Depuis les « areítos » (1), nos aborigènes ont jeté les bases d'une culture diverse. Ces rites avaient déjà des paroles chantées et, au-delà des objectifs magiques et religieux, les inspirations et les talents sont allés se profilant dans cet archipel baptisé bientôt du nom de Cuba.
À partir de l'arrivée des Espagnols, la musique ecclésiastique l'a emporté, aux côtés de celle des Canaries, de l'Andalousie et de Castille, mais vers le XVIe siècle, la sueur et les rythmes des esclaves s'y sont insérés pour toujours dans l'idiosyncrasie cubaine. Depuis lors les sonorités des tambours, des hochets et les chants africains ont été toujours présentes et à leurs côtés, les expressions sensuelles qu'elles provoquaient.
Depuis lors, une des légendes les plus évoquées a été celle d'Oshún (2). L'on raconte qu'elle fait des miracles et qu'on lui attribue la coquetterie féminine. De plus, nombreux sont ceux qui l'appellent la Vénus du panthéon Yoruba. À travers les ans, les chansons qui lui ont été dédiées l'ont montrée comme ça : divinité des sortilèges d'amour, prodigue par sa bonté pour donner des richesses matérielles, symbole de la fertilité...De plus, dans la santería (3) elle s'assimile à la Vierge de la Charité del Cobre, la Patronne de Cuba.
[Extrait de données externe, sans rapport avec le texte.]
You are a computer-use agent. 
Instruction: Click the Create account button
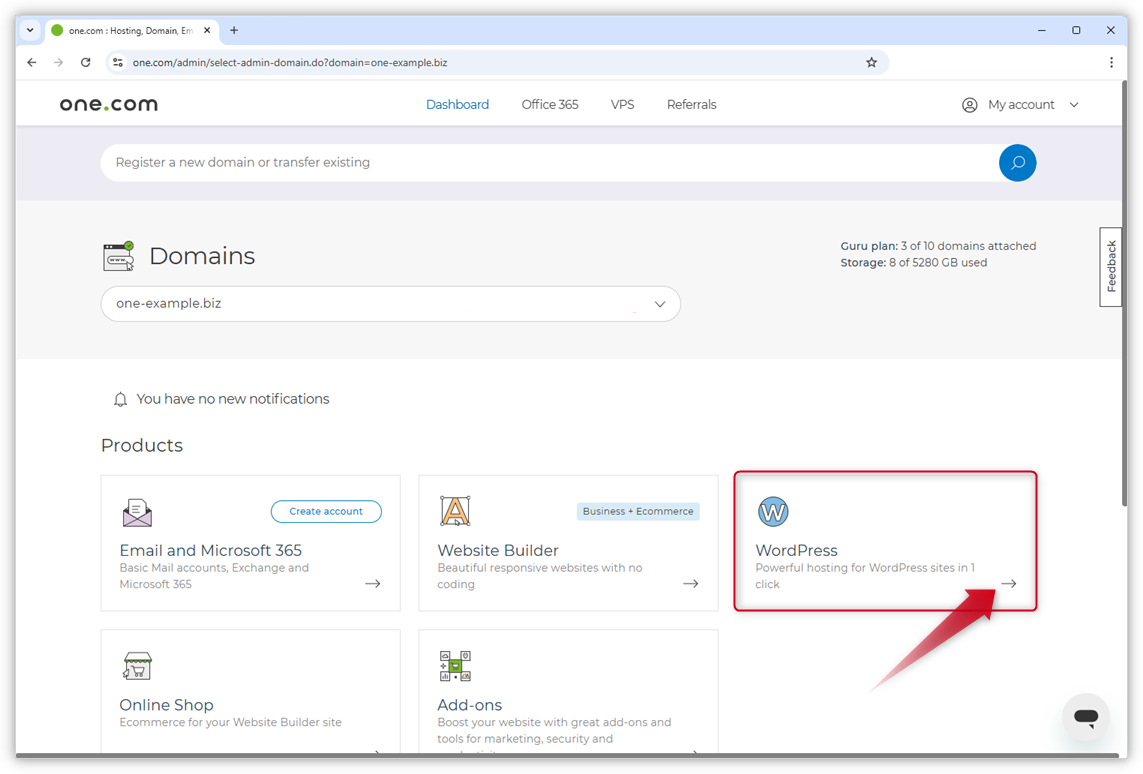326,511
D'autre part, au XVIIIe siècle déjà, la zarzuela (opérette espagnole) brillait aussi sur les scènes cubaines comme un reflet de thèmes mythologiques et légendaires. Dans l'œuvre “Cecilia Valdés”, l'un des exposants les plus célèbres de ce genre à Cuba, la caractérisation du personnage principal est basée sur l'histoire populaire de l'enlèvement d'une fille par le diable, fille à laquelle fait référence Villaverde dans son texte.
Selon les chercheuses Catalina Hernández et Mar Ortega, Cecilia devient une version cubanisée de Chaperon Rouge ce qui est mis en évidence dans le récit que Chepilla raconte à Cecilia pour empêcher qu'un homme de sa connaissance ou qu'un homme inconnu lui fasse du mal.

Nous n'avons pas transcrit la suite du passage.